A person close to the process said Mr Bryant’s appointment was at an advanced stage, but cautioned that it had yet to be finalised.
This weekend, it was unclear whether other candidates remained in discussions with the group.
Flutter’s annual shareholder meeting takes place later this month, which one investor suggested would be a logical time for the company to unveil its next chairman.
The £26bn company, which also owns Foxbet and Pokerstars, said in February that it was exploring seeking a US listing for its stock because of the growing importance to the group of FanDuel.
It anticipates the US-based operation becoming its “largest business by revenue and an ever-greater proportion of its overall value”, the company said.
Flutter said the move would give it access to “much deeper capital” markets and would enable it to retain American talent more easily.
Shareholders will vote on the proposal this month, although the company has said “early feedback has been supportive”.
The move to optimise its listing structure is the brainchild of Peter Jackson, Flutter’s chief executive, who has presided over a steep increase in the company’s value.
That growth in earnings and share price has been delivered despite the threat of increased regulatory intervention, with the government expected to publish draft legislation that will include a new statutory levy later this month.
While Flutter has not explicitly said that it plans to ditch its London Stock Exchange presence, the likely move to seek a primary listing in New York is widely expected to lead to that outcome over time.
The company’s plans have sparked a renewed debate about the attractiveness of the London Stock Exchange to multinational companies during a drought of sizeable City flotations.
That issue has been brought into sharp focus by the decision of SoftBank, owner of the giant British chip designer Arm Holdings, to take the company public in New York rather than London, despite intensive lobbying by UK government ministers.
CRH, the building materials group, has also announced plans to shift its primary listing from London to New York, while it also said this week that it would abandon the Irish Stock Exchange.

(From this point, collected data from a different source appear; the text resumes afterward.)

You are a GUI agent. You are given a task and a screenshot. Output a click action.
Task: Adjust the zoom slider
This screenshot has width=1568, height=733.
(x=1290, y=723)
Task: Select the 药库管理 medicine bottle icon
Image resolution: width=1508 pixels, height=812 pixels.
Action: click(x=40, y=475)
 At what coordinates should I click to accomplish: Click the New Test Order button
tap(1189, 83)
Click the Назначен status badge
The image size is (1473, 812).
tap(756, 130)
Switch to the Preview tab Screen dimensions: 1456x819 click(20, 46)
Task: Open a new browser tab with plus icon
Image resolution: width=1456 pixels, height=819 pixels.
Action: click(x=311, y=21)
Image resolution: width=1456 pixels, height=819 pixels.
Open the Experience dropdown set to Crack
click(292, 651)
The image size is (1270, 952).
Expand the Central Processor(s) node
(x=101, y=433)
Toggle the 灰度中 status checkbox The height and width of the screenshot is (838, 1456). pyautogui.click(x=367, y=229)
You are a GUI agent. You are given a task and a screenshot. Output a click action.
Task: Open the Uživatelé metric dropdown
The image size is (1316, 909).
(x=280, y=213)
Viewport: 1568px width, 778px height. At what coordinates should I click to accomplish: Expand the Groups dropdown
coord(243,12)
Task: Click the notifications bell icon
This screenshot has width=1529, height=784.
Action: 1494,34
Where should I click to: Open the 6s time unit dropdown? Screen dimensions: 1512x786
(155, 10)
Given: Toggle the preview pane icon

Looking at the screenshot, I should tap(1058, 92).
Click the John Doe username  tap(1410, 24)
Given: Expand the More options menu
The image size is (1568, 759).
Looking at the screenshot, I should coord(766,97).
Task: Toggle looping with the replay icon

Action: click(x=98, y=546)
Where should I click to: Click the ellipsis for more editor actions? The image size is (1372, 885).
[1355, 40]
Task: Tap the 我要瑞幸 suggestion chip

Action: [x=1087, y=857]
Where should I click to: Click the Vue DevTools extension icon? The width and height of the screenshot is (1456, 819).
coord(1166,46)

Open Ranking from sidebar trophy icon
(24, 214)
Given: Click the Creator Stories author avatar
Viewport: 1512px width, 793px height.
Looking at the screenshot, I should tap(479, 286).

Other London-quoted companies with significant US operations, including Pearson, have signalled that they may be open to transatlantic moves in future.
Sky News reported in January that Flutter had engaged the search firm Russell Reynolds Associates to identify Gary McGann’s successor as chairman.
The search will represent the latest boardroom change at a company which now ranks among the 30 largest listed companies in Britain.
Flutter recently named Paul Edgecliffe-Johnson as its new finance chief, replacing Jonathan Hill.
Mr McGann joined the Flutter board in November 2014, meaning he would no longer be deemed independent under the City corporate governance code by the end of this year.
Andy Higginson, the former Tesco executive, had been touted as a potential long-term replacement for Mr McGann several years ago but he stepped down from the Flutter board last year, opting to become chairman of JD Sports Fashion, the retail group.
A Flutter spokesman declined to comment.